◆ **RECORDS PROVIDED**
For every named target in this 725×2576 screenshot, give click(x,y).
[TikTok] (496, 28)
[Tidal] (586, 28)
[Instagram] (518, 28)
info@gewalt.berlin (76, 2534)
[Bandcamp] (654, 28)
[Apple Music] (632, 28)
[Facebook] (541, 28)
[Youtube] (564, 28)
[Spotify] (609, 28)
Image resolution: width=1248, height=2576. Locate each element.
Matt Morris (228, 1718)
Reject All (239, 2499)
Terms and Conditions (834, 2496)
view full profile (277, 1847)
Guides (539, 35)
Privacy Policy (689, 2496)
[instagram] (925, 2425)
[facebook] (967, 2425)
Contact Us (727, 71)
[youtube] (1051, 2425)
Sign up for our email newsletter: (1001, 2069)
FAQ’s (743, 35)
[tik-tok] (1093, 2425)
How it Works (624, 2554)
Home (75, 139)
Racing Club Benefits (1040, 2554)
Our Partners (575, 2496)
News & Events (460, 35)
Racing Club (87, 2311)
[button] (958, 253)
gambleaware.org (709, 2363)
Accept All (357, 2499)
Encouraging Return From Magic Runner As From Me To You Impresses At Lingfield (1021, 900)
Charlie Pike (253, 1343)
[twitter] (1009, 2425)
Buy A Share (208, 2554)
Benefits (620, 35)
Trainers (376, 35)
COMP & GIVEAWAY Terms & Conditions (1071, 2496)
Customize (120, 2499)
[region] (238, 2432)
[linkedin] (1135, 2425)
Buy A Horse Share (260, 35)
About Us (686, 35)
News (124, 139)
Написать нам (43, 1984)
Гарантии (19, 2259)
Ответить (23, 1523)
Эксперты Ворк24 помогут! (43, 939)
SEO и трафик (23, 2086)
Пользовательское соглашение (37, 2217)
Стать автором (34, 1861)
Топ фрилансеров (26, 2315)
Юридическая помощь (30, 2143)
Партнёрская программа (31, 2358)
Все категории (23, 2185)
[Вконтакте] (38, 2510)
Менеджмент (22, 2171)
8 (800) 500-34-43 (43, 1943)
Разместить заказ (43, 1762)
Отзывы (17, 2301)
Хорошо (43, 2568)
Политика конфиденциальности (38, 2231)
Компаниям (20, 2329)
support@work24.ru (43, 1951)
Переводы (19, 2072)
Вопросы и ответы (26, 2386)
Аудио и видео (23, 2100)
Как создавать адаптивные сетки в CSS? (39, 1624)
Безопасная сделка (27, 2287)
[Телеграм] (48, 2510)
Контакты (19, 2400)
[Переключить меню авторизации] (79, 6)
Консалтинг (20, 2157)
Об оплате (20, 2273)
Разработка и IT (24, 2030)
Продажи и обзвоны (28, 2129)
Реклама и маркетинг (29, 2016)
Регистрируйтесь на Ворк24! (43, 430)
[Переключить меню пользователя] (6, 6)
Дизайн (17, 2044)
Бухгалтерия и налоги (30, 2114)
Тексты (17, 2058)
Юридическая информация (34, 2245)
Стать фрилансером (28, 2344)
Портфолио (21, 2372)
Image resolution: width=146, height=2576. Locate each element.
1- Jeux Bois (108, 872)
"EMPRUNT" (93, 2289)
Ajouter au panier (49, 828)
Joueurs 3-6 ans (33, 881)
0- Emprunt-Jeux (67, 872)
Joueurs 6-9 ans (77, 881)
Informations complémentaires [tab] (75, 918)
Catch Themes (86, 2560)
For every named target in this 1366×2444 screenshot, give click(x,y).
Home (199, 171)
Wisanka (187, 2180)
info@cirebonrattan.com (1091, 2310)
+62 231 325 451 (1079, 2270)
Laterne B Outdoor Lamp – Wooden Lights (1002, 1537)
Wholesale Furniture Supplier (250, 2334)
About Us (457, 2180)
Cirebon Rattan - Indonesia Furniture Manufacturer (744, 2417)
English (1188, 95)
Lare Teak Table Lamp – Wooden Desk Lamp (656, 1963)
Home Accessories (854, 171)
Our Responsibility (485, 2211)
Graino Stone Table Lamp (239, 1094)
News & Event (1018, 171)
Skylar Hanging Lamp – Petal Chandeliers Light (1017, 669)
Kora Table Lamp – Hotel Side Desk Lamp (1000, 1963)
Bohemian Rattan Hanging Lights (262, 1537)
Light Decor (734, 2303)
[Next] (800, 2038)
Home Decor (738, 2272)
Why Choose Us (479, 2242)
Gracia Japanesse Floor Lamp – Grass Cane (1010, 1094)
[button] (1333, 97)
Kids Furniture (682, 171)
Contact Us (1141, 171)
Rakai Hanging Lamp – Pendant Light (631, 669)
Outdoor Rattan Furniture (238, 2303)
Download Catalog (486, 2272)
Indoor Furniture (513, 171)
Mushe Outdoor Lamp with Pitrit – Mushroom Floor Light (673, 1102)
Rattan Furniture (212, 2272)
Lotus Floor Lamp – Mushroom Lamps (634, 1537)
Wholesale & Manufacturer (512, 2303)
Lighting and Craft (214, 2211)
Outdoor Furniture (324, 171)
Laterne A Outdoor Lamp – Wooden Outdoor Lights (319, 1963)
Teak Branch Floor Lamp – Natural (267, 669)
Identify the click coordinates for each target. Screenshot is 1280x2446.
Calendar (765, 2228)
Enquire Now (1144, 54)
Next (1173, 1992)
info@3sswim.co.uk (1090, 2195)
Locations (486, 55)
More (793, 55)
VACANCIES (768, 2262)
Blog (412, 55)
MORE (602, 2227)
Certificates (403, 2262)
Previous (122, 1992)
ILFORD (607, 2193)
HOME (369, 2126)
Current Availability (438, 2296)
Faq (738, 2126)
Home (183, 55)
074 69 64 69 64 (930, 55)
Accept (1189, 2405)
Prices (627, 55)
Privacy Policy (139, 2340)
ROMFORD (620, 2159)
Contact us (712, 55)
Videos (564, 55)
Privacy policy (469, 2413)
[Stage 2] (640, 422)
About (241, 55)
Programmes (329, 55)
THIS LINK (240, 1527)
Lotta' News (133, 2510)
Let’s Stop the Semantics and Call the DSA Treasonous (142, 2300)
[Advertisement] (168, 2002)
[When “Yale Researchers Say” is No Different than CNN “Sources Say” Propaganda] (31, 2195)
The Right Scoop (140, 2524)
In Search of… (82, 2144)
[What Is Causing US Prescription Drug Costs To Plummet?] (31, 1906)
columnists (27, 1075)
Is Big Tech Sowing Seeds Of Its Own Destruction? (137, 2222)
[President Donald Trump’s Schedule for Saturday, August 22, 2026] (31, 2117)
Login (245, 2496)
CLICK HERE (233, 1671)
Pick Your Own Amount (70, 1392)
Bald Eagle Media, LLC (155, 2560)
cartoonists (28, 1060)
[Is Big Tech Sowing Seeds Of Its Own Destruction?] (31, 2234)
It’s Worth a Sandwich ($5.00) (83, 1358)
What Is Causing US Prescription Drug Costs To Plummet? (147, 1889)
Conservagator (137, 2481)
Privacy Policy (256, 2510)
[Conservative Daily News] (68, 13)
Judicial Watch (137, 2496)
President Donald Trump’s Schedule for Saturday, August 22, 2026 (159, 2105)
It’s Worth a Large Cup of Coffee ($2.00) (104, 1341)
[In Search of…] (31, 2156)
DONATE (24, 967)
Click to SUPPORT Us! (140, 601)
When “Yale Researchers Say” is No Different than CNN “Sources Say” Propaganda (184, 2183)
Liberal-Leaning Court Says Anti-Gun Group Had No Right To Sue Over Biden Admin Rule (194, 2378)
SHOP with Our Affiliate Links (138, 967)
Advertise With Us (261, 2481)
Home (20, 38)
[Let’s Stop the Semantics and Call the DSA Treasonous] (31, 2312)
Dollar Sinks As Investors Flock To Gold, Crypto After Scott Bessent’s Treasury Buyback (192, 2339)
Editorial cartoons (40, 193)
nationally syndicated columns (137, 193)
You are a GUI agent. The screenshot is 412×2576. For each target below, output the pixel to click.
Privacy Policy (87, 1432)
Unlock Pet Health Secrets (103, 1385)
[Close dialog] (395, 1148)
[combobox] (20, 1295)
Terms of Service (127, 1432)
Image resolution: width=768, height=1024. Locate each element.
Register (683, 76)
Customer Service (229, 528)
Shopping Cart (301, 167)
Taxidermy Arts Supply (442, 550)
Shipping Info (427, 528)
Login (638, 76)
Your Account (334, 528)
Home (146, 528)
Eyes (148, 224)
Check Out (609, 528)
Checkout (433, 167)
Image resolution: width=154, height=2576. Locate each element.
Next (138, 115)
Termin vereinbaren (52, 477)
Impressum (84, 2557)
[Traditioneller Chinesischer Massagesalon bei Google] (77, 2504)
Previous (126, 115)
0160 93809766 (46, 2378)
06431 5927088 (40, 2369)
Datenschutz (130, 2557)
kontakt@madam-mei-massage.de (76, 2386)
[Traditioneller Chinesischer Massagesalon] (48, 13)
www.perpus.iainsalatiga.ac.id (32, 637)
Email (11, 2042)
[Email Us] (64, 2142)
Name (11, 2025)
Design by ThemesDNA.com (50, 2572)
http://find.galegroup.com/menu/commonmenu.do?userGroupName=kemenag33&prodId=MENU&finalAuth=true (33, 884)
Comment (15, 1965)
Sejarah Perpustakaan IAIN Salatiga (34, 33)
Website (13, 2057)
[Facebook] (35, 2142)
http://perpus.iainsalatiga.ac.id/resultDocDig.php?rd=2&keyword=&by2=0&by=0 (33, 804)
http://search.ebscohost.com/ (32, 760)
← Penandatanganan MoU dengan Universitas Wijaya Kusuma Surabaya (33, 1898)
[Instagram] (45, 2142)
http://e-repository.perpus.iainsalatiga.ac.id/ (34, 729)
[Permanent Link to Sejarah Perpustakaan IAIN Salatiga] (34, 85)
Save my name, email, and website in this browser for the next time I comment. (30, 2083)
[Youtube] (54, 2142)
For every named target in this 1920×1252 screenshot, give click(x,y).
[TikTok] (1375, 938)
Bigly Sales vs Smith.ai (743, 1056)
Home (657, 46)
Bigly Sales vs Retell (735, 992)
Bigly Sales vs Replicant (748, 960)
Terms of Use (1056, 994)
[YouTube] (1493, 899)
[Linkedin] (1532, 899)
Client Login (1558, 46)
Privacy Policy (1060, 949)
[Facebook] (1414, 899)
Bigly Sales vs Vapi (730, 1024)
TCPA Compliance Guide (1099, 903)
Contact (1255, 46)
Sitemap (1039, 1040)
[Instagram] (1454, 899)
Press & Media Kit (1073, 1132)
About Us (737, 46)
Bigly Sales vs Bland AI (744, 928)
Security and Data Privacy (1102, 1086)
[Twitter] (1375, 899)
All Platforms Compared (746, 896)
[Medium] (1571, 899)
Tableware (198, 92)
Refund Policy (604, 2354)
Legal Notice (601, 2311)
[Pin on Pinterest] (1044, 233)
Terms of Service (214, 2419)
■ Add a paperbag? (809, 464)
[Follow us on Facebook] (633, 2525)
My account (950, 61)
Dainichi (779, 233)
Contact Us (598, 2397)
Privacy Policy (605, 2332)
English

◆ **WHAT TO PRODUCE**
Every line from the line containing "It’s Worth a Sandwich ($5.00) (83, 1358)" through the line containing "Datenschutz (130, 2557)" in the records above must be retyped exactly. Leave out the rest.

◆ **RESULT BELOW**
It’s Worth a Sandwich ($5.00) (83, 1358)
What Is Causing US Prescription Drug Costs To Plummet? (147, 1889)
Conservagator (137, 2481)
Privacy Policy (256, 2510)
[Conservative Daily News] (68, 13)
Judicial Watch (137, 2496)
President Donald Trump’s Schedule for Saturday, August 22, 2026 (159, 2105)
It’s Worth a Large Cup of Coffee ($2.00) (104, 1341)
[In Search of…] (31, 2156)
DONATE (24, 967)
Click to SUPPORT Us! (140, 601)
When “Yale Researchers Say” is No Different than CNN “Sources Say” Propaganda (184, 2183)
Liberal-Leaning Court Says Anti-Gun Group Had No Right To Sue Over Biden Admin Rule (194, 2378)
SHOP with Our Affiliate Links (138, 967)
Advertise With Us (261, 2481)
Home (20, 38)
[Let’s Stop the Semantics and Call the DSA Treasonous] (31, 2312)
Dollar Sinks As Investors Flock To Gold, Crypto After Scott Bessent’s Treasury Buyback (192, 2339)
Editorial cartoons (40, 193)
nationally syndicated columns (137, 193)
You are a GUI agent. The screenshot is 412×2576. For each target below, output the pixel to click.
Privacy Policy (87, 1432)
Unlock Pet Health Secrets (103, 1385)
[Close dialog] (395, 1148)
[combobox] (20, 1295)
Terms of Service (127, 1432)
Image resolution: width=768, height=1024. Locate each element.
Register (683, 76)
Customer Service (229, 528)
Shopping Cart (301, 167)
Taxidermy Arts Supply (442, 550)
Shipping Info (427, 528)
Login (638, 76)
Your Account (334, 528)
Home (146, 528)
Eyes (148, 224)
Check Out (609, 528)
Checkout (433, 167)
Image resolution: width=154, height=2576. Locate each element.
Next (138, 115)
Termin vereinbaren (52, 477)
Impressum (84, 2557)
[Traditioneller Chinesischer Massagesalon bei Google] (77, 2504)
Previous (126, 115)
0160 93809766 (46, 2378)
06431 5927088 (40, 2369)
Datenschutz (130, 2557)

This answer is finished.